To represent a cycle in the given linked list, we use an integer pos which represents the position (0-indexed) in the linked list
where tail connects to. If pos is -1, then there is no cycle in the linked list.

Note: Do not modify the linked list.


Example 1:

Input: head = [3,2,0,-4], pos = 1
Output: tail connects to node index 1
Explanation: There is a cycle in the linked list, where tail connects to the second node.


Example 2:

Input: head = [1,2], pos = 0
Output: tail connects to node index 0
Explanation: There is a cycle in the linked list, where tail connects to the first node.


Example 3:

Input: head = [1], pos = -1
Output: no cycle
Explanation: There is no cycle in the linked list.


Follow up:
Can you solve it without using extra space?
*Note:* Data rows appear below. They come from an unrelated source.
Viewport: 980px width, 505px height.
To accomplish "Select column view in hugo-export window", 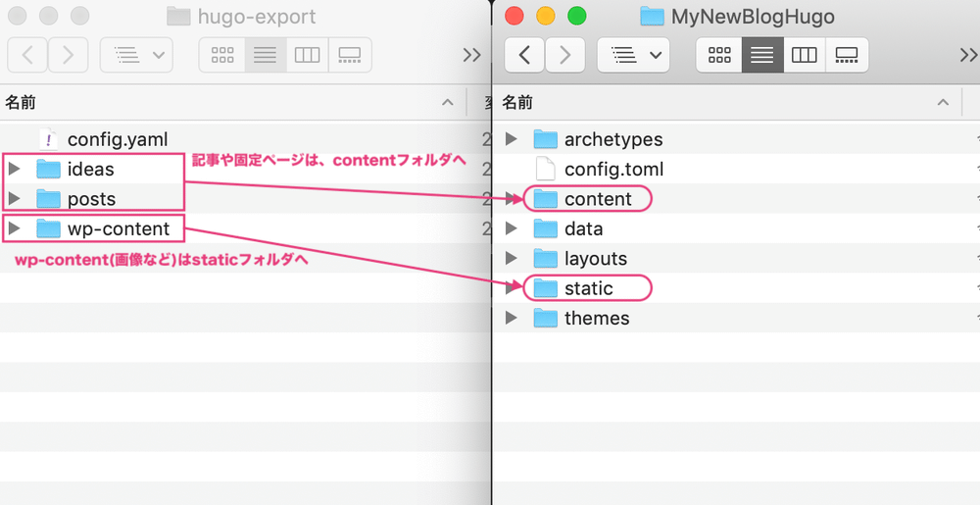I will [307, 55].
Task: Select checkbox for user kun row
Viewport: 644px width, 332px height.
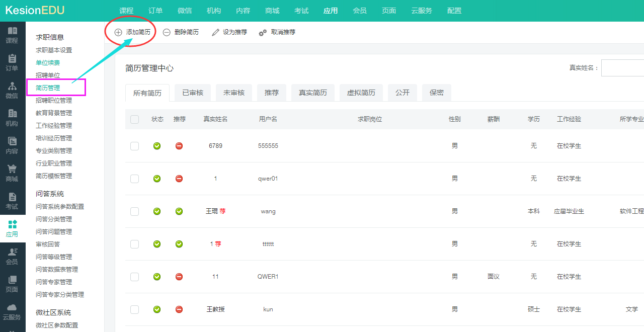Action: tap(134, 309)
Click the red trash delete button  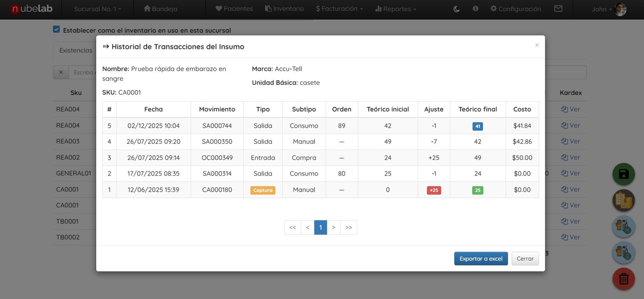pyautogui.click(x=623, y=279)
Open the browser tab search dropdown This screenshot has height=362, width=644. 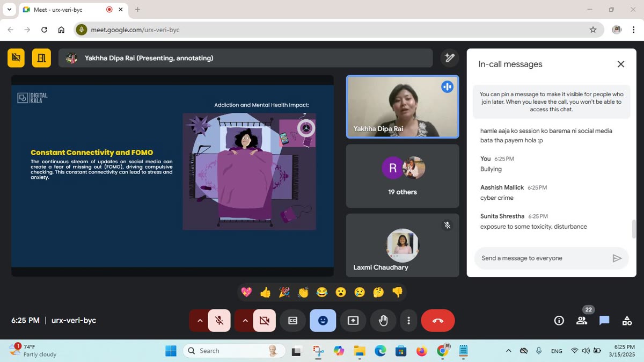click(x=9, y=9)
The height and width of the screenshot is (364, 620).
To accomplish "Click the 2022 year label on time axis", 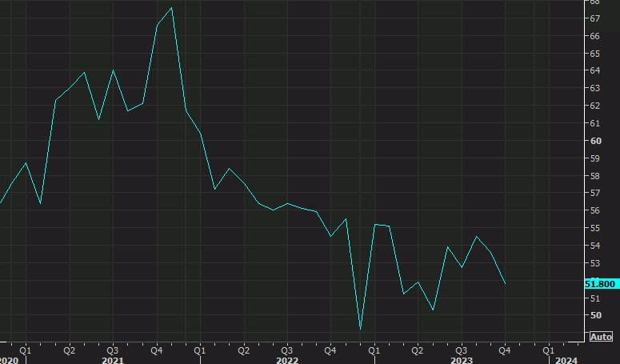I will tap(286, 360).
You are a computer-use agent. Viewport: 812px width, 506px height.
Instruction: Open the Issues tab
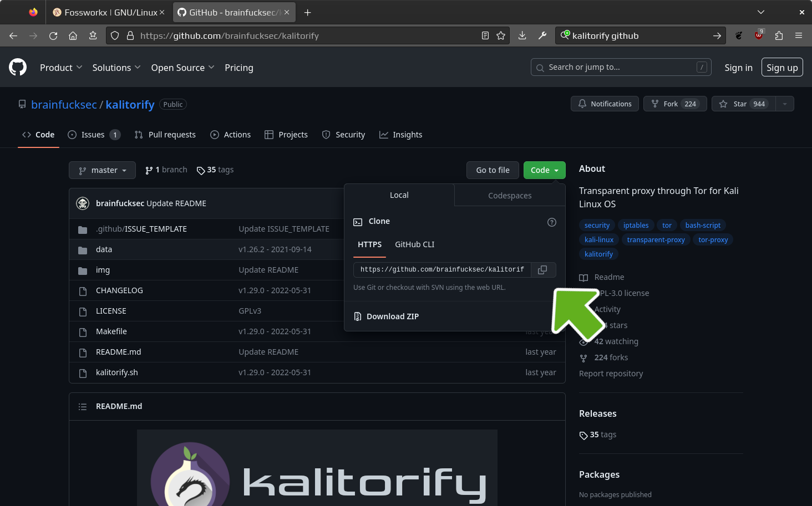point(93,135)
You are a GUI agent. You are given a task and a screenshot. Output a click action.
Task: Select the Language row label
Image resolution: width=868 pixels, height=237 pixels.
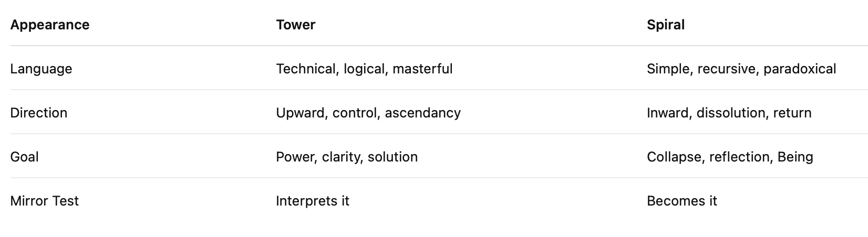pyautogui.click(x=41, y=69)
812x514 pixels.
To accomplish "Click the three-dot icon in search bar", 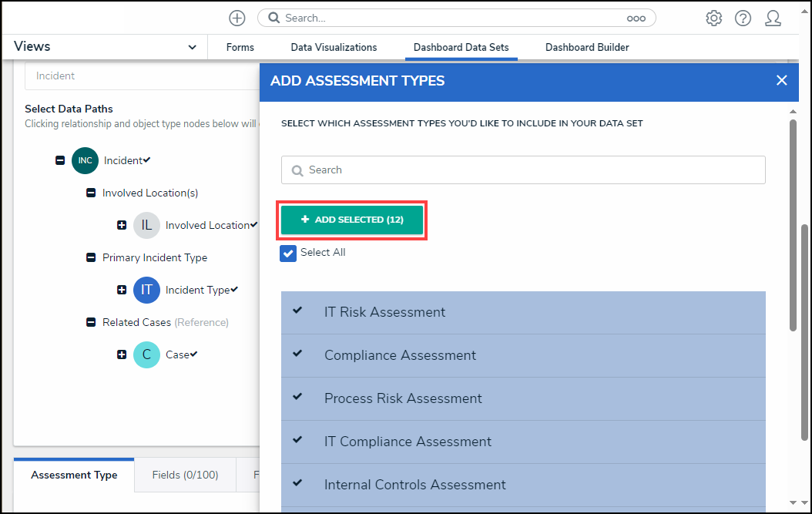I will point(636,18).
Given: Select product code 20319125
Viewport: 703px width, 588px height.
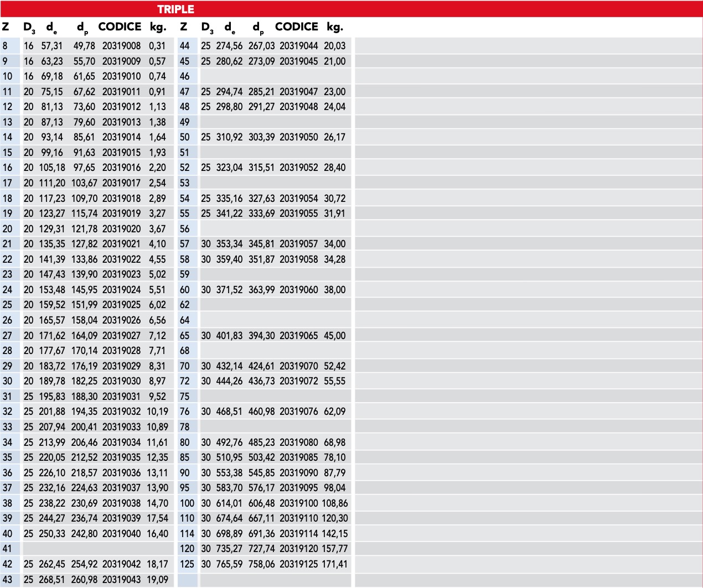Looking at the screenshot, I should 298,564.
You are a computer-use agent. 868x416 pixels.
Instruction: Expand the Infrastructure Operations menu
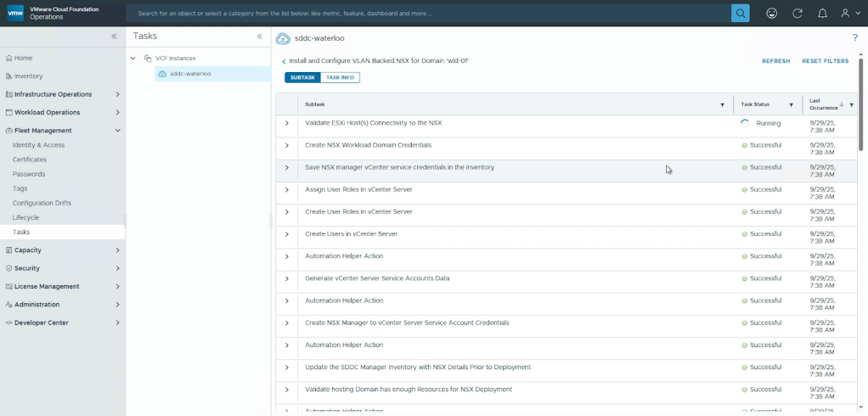117,94
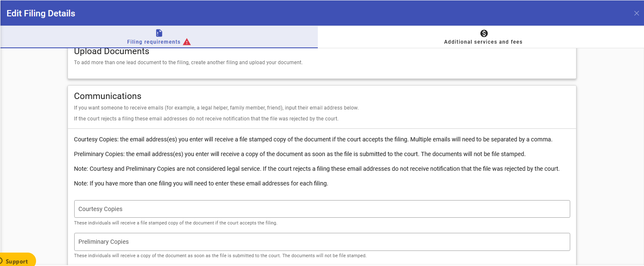Click the document icon above Filing requirements
The height and width of the screenshot is (266, 644).
pos(158,32)
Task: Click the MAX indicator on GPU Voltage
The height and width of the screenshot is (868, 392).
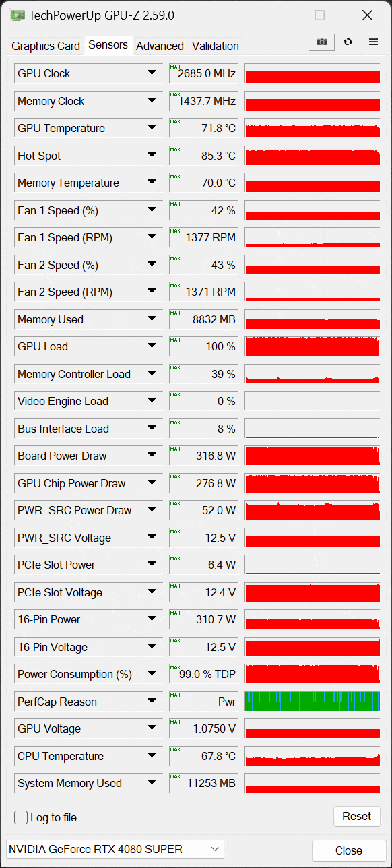Action: coord(175,722)
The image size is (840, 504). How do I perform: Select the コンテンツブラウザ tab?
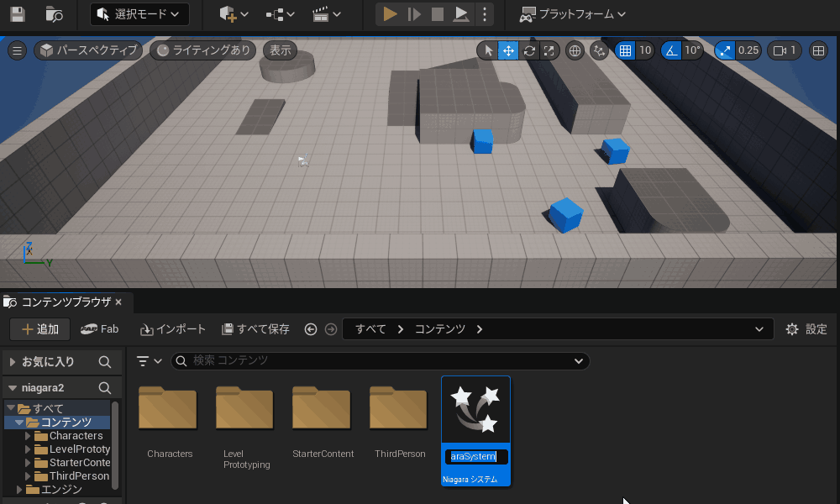pos(64,302)
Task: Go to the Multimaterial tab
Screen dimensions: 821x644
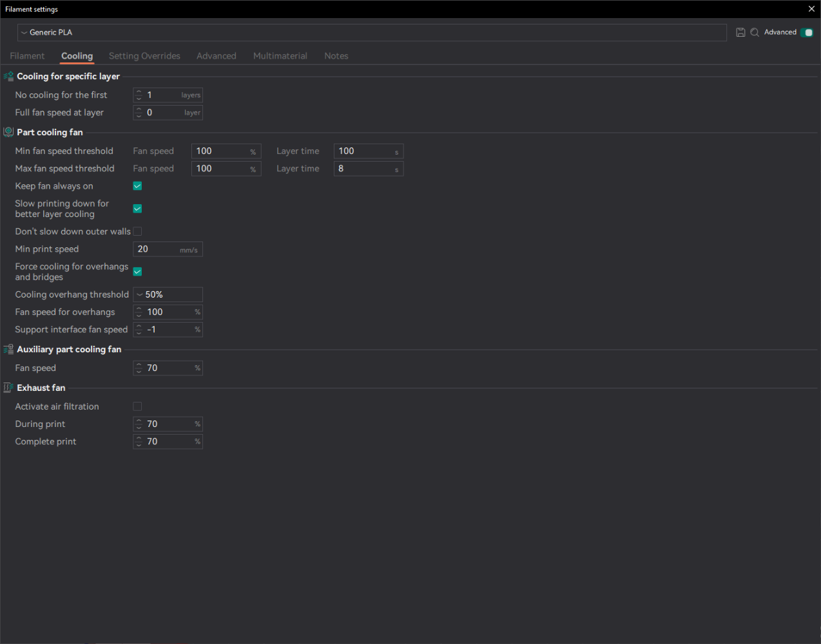Action: coord(280,56)
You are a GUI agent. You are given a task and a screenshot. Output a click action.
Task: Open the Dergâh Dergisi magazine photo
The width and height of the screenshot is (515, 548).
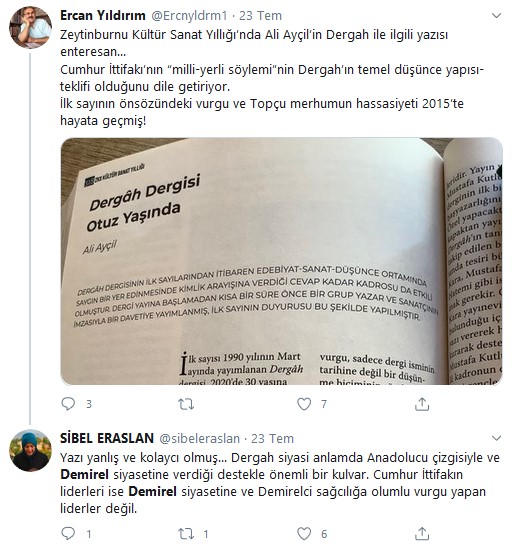[x=282, y=261]
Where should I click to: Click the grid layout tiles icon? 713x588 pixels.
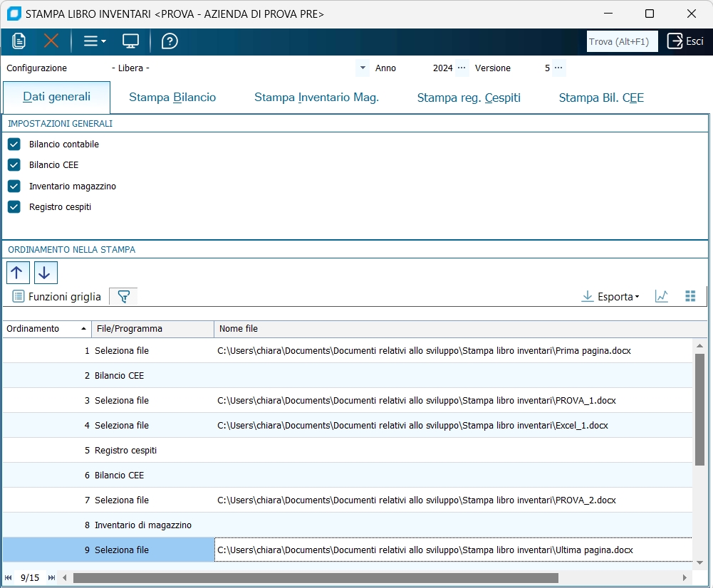point(689,296)
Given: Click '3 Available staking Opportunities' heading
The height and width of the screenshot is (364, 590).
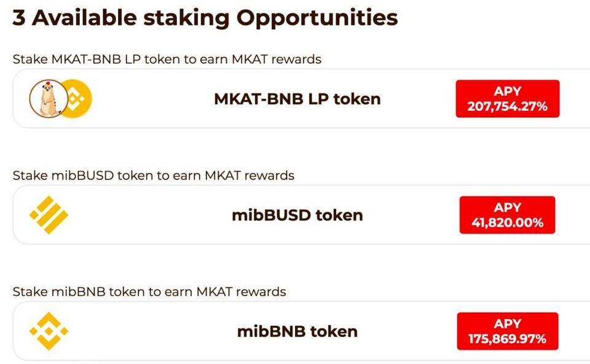Looking at the screenshot, I should (205, 18).
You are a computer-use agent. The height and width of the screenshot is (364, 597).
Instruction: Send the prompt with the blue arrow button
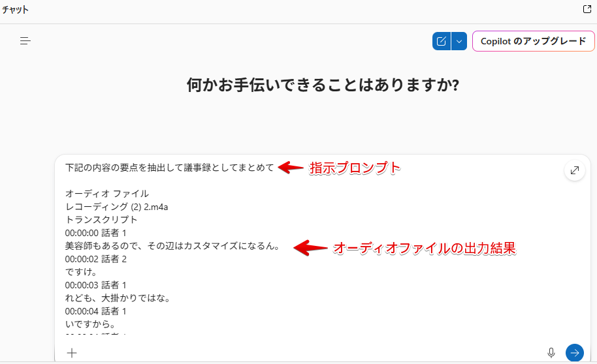pos(575,353)
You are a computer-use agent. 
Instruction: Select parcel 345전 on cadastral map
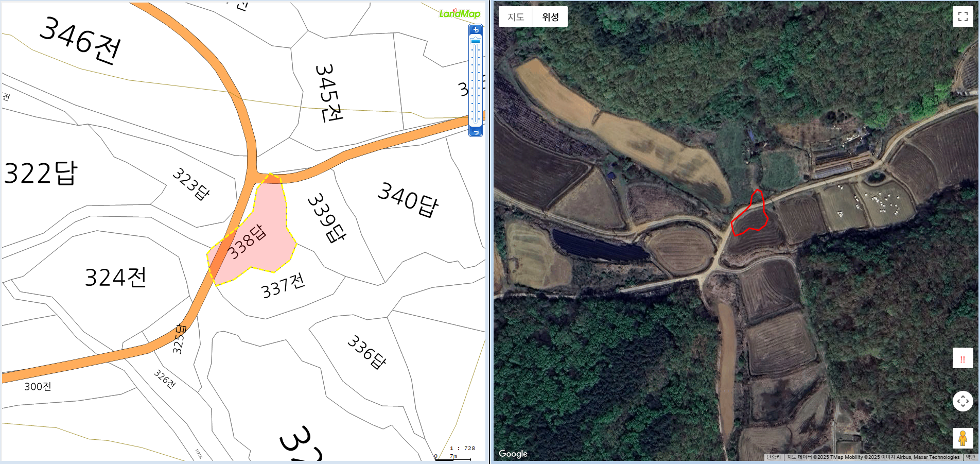pos(328,93)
Solution no.1: -------------------------------------------------- HashTable
------------------------------------------------ O(n) T, O(n) S
# Definition for singly-linked list.
# class ListNode(object):
#     def __init__(self, x):
#         self.val = x
#         self.next = None

class Solution(object):
    def detectCycle(self, head):
        """
        :type head: ListNode
        :rtype: ListNode
        """
        if head is None: return None
        HashTable = {}
        while head.next:
            if not head in HashTable:
                HashTable[head] = 0
                head = head.next
            else:
                return head                          # Only difference compared to 141. Linked List Cycle, here we need to return a node
                                                     # in 141. Linked List Cycle, we only need to return True or False

        return None


Solution no.2: ----------------------------------- Two Pointers ---------------------------------- without extra space
------------------------------------------------ O(n) T, O(1) S

# Definition for singly-linked list.
# class ListNode(object):
#     def __init__(self, x):
#         self.val = x
#         self.next = None

class Solution(object):
    def detectCycle(self, head):
        """
        :type head: ListNode
        :rtype: ListNode
        """
        slow, fast = head, head
        while fast and fast.next:       # The first part checks if a cycle exists or not
            slow = slow.next
            fast = fast.next.next
            if slow == fast:
                break
        else:                           # IMPORTANT !!!!!!!!!!!!!!!!!!! while...else...
                                        # else is execuated when the while condition is not satisfied: i.e. fast == None => no cycle
            return None
        '''
        The logic behind the 2nd part is like this:

        Consider the following linked list, where E is the cylce entry and X, the crossing point of fast and slow.
        H: distance from head to cycle entry E
        D: distance from E to X
        L: cycle length
                          _____
                         /     \
        head_____H______E       \
                        \       /
                         X_____/


        If fast and slow both start at head, when fast catches slow, slow has traveled H+D+n1L and fast 2(H+D+n1L).
        because slow = slow.next and fast = fast.next.next, and n1 is the number of cycle loop slow travels before meeting
        Assume fast has traveled n2 loops in the cycle, we have:
        2(H+D+n1L) = H + D + n2L  -->  H + D = (n2 - n1)L (there is no doubt fast travels more loop than slow, i.e. n2 > n1)
        So, H = nL - D, where n == n2 - n1, it is a constant.
        Thus if two pointers start from head and X, respectively, where they meet will be the cycle entry E
        Why? let's consider when head travels H and reach E point, the slow travels nL - D from X point,
        L - D is the distance counted from X to E and (n-1)L bring slow back to where it starts,
        so, after traveling (n-1)L + L - D = nL -D, slow will also reach E point at that time,
        i.e., the first time head and slow meet, the meeting point is the cycle entry E !
        '''
        while head != slow:             # The second part determines the entry of the cycle if it exists
            head = head.next
            slow = slow.next
        return head


Java Version:
/**
 * Definition for singly-linked list.
 * class ListNode {
 *     int val;
 *     ListNode next;
 *     ListNode(int x) {
 *         val = x;
 *         next = null;
 *     }
 * }
 */
public class Solution {
    public ListNode detectCycle(ListNode head) {
        if (head == null) {
            return null;
        }
        ListNode fast = head, slow = head;
        boolean flag = false;
        while (fast != null && fast.next != null) {
            fast = fast.next.next;
            slow = slow.next;
            if (fast == slow) {
                flag = true;
                break;

            }
        }
        if (! flag) {
            return null;
        }
        while (head != slow) {
            head = head.next;
            slow = slow.next;
        }
        return head;
    }
}